One thing you see here is that the spread in group 4 is larger than the spread in group 3. This is to some degree expected due to the nature of statistical distributions of riders and the fact group 4: group 4 is a "catch-all" group which includes riders of a broad range of fitness and goals. But the fact remains that congestion was a factor here.
I plotted versus group because initially I didn't have a way to plot versus rider time, but when I wrote the Perl code to do that, I got the following plot. Here I show time through the gate segment versus total time. If the compensation was perfect than I'd see no substantial difference in how riders from group 4 line up versus how riders in groups 1-3 line up. Of course, faster riders overall tend to be faster riders through the gate, as well.
As you can see from the plot, there's again more spread in group 4 times. But if anything, with the adjustment, the best group 4 riders now did better through the gate than the best riders from group 3, adjusting for total time.
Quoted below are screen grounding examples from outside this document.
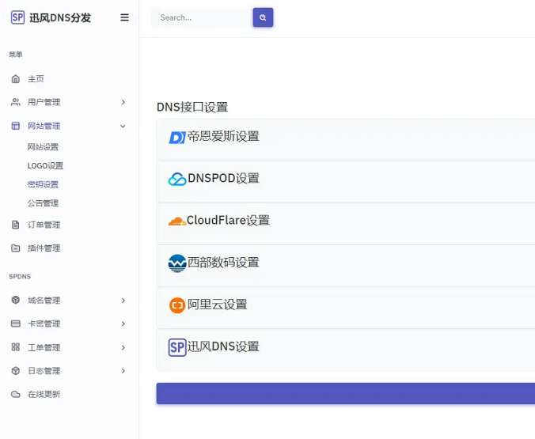The height and width of the screenshot is (439, 535).
Task: Click the 西部数码 logo icon
Action: [x=176, y=263]
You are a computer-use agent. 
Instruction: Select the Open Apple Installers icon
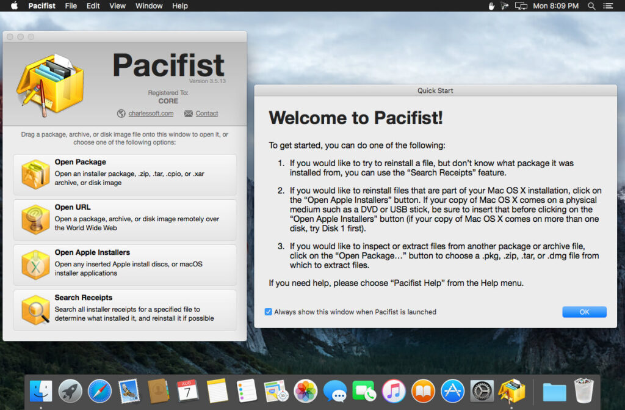pos(35,263)
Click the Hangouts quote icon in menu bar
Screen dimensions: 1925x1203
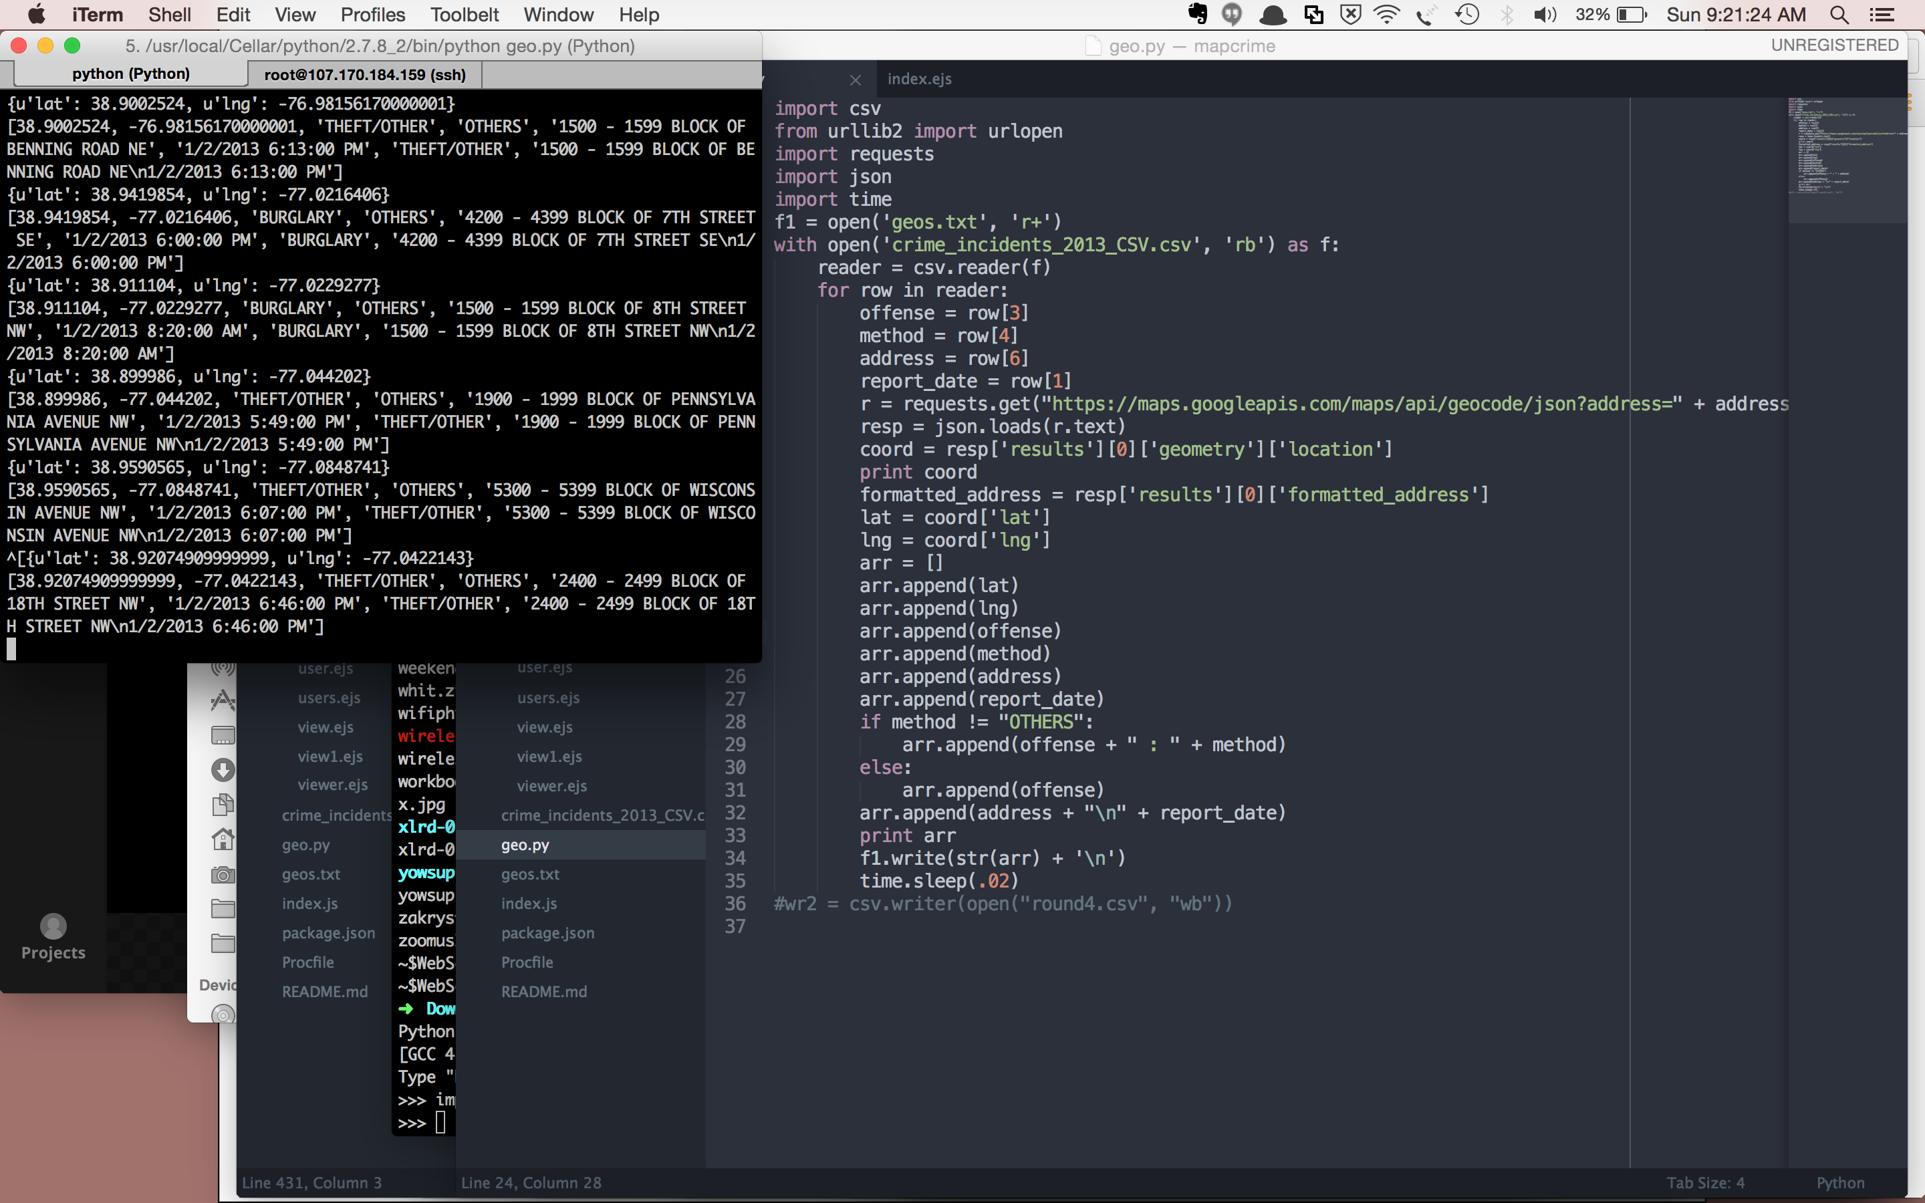(1231, 14)
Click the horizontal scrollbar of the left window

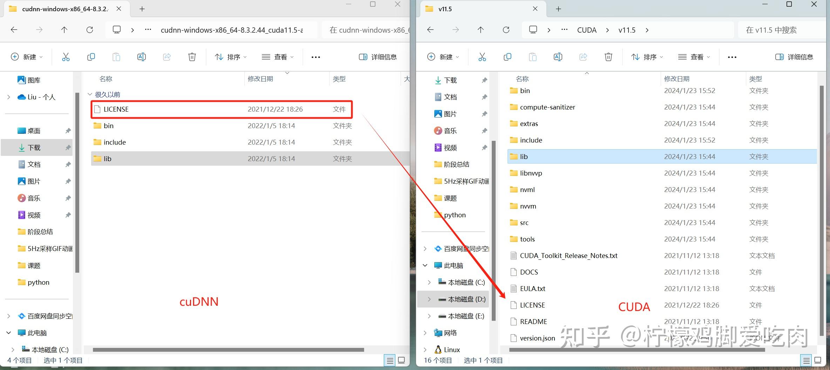point(228,350)
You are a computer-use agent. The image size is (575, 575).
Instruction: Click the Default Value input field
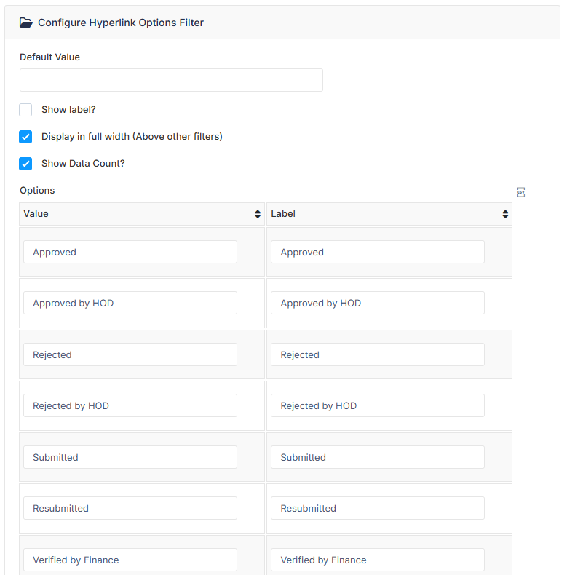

There's several riders who did a relatively long total time but had times through the gate, after the adjustment, competitive in group 3. The red dots in this plot were no group (tandem riders).
This doesn't address the question of recovery. If riders delayed at the gate were able to as a result climb a faster Radio Road, canceling some of the time lost at the gate, this analysis would miss that. One way to check for this would be to compare times on Radio Road to times on Guadalupe Canyon, omitting the gate crossing, for groups 3 and 4. If riders in group 4 benefitted from recovery at the gate then they would do better on Radio Road relative go Guadalupe than the riders in group 3. However, there's confounding factors, like the tendency of riders to try to follow a quick pace set by leaders, and the presence of faster leaders in group 3. So I'll leave it as is. If anything the addition of this sort of analysis would reduce the adjustment of group 4 times, and I'd prefer to give them the benefit of the doubt because the error was ours.